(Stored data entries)
╭──

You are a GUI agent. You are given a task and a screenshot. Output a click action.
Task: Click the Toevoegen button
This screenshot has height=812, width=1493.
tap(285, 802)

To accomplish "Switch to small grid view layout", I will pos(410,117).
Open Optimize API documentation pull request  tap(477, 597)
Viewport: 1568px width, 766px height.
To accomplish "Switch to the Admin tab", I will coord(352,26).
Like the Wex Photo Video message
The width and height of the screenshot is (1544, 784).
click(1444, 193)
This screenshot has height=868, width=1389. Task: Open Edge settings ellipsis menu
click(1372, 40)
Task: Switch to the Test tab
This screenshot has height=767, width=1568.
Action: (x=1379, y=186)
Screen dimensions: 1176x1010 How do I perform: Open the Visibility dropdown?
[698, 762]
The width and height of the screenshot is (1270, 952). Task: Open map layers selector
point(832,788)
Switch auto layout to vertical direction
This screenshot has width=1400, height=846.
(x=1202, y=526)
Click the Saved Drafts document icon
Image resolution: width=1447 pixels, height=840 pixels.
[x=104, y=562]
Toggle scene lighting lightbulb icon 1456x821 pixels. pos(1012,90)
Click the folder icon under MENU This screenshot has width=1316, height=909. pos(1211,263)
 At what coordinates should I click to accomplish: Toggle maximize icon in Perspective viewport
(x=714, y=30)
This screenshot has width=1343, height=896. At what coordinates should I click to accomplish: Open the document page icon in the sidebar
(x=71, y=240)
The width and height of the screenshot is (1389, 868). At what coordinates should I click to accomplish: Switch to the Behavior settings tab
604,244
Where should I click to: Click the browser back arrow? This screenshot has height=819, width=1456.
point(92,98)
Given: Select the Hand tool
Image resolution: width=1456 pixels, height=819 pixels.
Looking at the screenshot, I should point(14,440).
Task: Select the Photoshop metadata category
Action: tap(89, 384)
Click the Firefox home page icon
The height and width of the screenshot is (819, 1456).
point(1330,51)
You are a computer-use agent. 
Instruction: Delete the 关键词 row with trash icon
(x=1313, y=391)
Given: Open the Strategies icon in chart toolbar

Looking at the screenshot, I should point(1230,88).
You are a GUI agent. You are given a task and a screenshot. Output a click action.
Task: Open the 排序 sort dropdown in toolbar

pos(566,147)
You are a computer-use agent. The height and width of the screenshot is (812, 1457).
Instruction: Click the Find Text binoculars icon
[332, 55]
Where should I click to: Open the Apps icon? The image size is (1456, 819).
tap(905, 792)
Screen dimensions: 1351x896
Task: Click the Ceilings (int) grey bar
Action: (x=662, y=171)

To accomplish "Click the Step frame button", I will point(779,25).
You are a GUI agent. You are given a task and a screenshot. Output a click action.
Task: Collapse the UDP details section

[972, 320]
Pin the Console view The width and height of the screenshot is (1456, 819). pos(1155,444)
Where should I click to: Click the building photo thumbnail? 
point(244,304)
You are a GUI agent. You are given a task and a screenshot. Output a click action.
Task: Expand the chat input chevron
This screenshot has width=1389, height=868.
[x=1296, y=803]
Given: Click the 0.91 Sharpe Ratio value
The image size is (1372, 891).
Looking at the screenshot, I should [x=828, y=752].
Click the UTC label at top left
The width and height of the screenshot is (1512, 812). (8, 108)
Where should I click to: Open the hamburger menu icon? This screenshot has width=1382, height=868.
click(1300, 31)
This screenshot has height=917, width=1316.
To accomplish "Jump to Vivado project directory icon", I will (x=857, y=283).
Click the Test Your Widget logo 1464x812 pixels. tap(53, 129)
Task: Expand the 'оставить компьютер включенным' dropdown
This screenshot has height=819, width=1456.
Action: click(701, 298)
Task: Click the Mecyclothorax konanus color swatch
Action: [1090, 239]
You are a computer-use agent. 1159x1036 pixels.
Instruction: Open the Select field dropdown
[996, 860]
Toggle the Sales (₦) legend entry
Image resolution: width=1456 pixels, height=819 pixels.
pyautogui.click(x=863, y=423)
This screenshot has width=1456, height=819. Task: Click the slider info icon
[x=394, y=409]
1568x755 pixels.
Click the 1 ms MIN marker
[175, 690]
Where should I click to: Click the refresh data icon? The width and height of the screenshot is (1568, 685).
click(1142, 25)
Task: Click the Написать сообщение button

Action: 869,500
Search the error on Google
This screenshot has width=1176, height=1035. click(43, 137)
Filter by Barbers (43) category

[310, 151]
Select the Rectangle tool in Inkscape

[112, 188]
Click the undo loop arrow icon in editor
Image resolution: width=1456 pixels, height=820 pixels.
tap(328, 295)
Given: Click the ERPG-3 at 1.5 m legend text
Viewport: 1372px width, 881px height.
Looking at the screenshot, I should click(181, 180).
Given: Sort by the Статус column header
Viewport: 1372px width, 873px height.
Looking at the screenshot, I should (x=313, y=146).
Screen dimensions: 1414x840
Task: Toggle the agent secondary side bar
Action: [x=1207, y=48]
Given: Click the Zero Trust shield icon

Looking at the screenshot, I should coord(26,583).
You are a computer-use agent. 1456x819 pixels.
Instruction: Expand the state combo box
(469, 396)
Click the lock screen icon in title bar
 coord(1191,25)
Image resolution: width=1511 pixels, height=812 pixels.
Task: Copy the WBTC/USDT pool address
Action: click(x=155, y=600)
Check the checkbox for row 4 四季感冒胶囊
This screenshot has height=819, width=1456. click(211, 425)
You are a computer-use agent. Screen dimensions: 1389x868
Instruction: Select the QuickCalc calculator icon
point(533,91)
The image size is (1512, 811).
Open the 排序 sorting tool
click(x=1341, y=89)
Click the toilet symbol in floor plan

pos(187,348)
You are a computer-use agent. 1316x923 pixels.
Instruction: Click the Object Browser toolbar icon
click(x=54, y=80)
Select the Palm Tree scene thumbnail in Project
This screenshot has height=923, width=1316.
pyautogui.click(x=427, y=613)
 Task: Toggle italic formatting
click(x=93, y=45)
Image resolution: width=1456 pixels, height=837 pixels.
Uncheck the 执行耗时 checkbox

╰──

» Work order
Please copy out every line shown above, exactly.

» Answer box
You are a GUI agent. You are given a task and a screenshot. Output a click action.
Task: Click the Toevoegen button
This screenshot has height=812, width=1493.
tap(285, 802)

To accomplish "Switch to small grid view layout", I will pos(410,117).
Open Optimize API documentation pull request  tap(477, 597)
Viewport: 1568px width, 766px height.
To accomplish "Switch to the Admin tab", I will coord(352,26).
Like the Wex Photo Video message
The width and height of the screenshot is (1544, 784).
click(1444, 193)
This screenshot has height=868, width=1389. Task: Open Edge settings ellipsis menu
click(1372, 40)
Task: Switch to the Test tab
This screenshot has height=767, width=1568.
Action: (x=1379, y=186)
Screen dimensions: 1176x1010 How do I perform: Open the Visibility dropdown?
[698, 762]
The width and height of the screenshot is (1270, 952). Task: Open map layers selector
point(832,788)
Switch auto layout to vertical direction
This screenshot has width=1400, height=846.
(x=1202, y=526)
Click the Saved Drafts document icon
Image resolution: width=1447 pixels, height=840 pixels.
[x=104, y=562]
Toggle scene lighting lightbulb icon 1456x821 pixels. pos(1012,90)
Click the folder icon under MENU This screenshot has width=1316, height=909. pos(1211,263)
 At what coordinates should I click to accomplish: Toggle maximize icon in Perspective viewport
(x=714, y=30)
This screenshot has width=1343, height=896. At what coordinates should I click to accomplish: Open the document page icon in the sidebar
(x=71, y=240)
The width and height of the screenshot is (1389, 868). At what coordinates should I click to accomplish: Switch to the Behavior settings tab
604,244
Where should I click to: Click the browser back arrow? This screenshot has height=819, width=1456.
point(92,98)
Given: Select the Hand tool
Image resolution: width=1456 pixels, height=819 pixels.
Looking at the screenshot, I should point(14,440).
Task: Select the Photoshop metadata category
Action: tap(89, 384)
Click the Firefox home page icon
The height and width of the screenshot is (819, 1456).
point(1330,51)
You are a computer-use agent. 
Instruction: Delete the 关键词 row with trash icon
(x=1313, y=391)
Given: Open the Strategies icon in chart toolbar

Looking at the screenshot, I should point(1230,88).
You are a GUI agent. You are given a task and a screenshot. Output a click action.
Task: Open the 排序 sort dropdown in toolbar

pos(566,147)
You are a computer-use agent. The height and width of the screenshot is (812, 1457).
Instruction: Click the Find Text binoculars icon
[332, 55]
Where should I click to: Open the Apps icon? The image size is (1456, 819).
tap(905, 792)
Screen dimensions: 1351x896
Task: Click the Ceilings (int) grey bar
Action: (x=662, y=171)

To accomplish "Click the Step frame button", I will point(779,25).
You are a GUI agent. You are given a task and a screenshot. Output a click action.
Task: Collapse the UDP details section

[972, 320]
Pin the Console view The width and height of the screenshot is (1456, 819). pos(1155,444)
Where should I click to: Click the building photo thumbnail? 
point(244,304)
You are a GUI agent. You are given a task and a screenshot. Output a click action.
Task: Expand the chat input chevron
This screenshot has width=1389, height=868.
[x=1296, y=803]
Given: Click the 0.91 Sharpe Ratio value
The image size is (1372, 891).
Looking at the screenshot, I should [x=828, y=752].
Click the UTC label at top left
The width and height of the screenshot is (1512, 812). (8, 108)
Where should I click to: Open the hamburger menu icon? This screenshot has width=1382, height=868.
click(1300, 31)
This screenshot has height=917, width=1316.
To accomplish "Jump to Vivado project directory icon", I will (x=857, y=283).
Click the Test Your Widget logo 1464x812 pixels. tap(53, 129)
Task: Expand the 'оставить компьютер включенным' dropdown
This screenshot has height=819, width=1456.
Action: click(701, 298)
Task: Click the Mecyclothorax konanus color swatch
Action: [1090, 239]
You are a computer-use agent. 1159x1036 pixels.
Instruction: Open the Select field dropdown
[996, 860]
Toggle the Sales (₦) legend entry
Image resolution: width=1456 pixels, height=819 pixels.
pyautogui.click(x=863, y=423)
This screenshot has width=1456, height=819. Task: Click the slider info icon
[x=394, y=409]
1568x755 pixels.
Click the 1 ms MIN marker
[175, 690]
Where should I click to: Click the refresh data icon? The width and height of the screenshot is (1568, 685).
click(1142, 25)
Task: Click the Написать сообщение button

Action: 869,500
Search the error on Google
This screenshot has width=1176, height=1035. click(43, 137)
Filter by Barbers (43) category

[310, 151]
Select the Rectangle tool in Inkscape

[112, 188]
Click the undo loop arrow icon in editor
Image resolution: width=1456 pixels, height=820 pixels.
tap(328, 295)
Given: Click the ERPG-3 at 1.5 m legend text
Viewport: 1372px width, 881px height.
Looking at the screenshot, I should click(181, 180).
Given: Sort by the Статус column header
Viewport: 1372px width, 873px height.
Looking at the screenshot, I should (x=313, y=146).
Screen dimensions: 1414x840
Task: Toggle the agent secondary side bar
Action: [x=1207, y=48]
Given: Click the Zero Trust shield icon

Looking at the screenshot, I should coord(26,583).
You are a computer-use agent. 1456x819 pixels.
Instruction: Expand the state combo box
(469, 396)
Click the lock screen icon in title bar
 coord(1191,25)
Image resolution: width=1511 pixels, height=812 pixels.
Task: Copy the WBTC/USDT pool address
Action: click(x=155, y=600)
Check the checkbox for row 4 四季感冒胶囊
This screenshot has height=819, width=1456. click(211, 425)
You are a computer-use agent. Screen dimensions: 1389x868
Instruction: Select the QuickCalc calculator icon
point(533,91)
The image size is (1512, 811).
Open the 排序 sorting tool
click(x=1341, y=89)
Click the toilet symbol in floor plan

pos(187,348)
You are a computer-use agent. 1316x923 pixels.
Instruction: Click the Object Browser toolbar icon
click(x=54, y=80)
Select the Palm Tree scene thumbnail in Project
This screenshot has height=923, width=1316.
pyautogui.click(x=427, y=613)
 Task: Toggle italic formatting
click(x=93, y=45)
Image resolution: width=1456 pixels, height=837 pixels.
Uncheck the 执行耗时 checkbox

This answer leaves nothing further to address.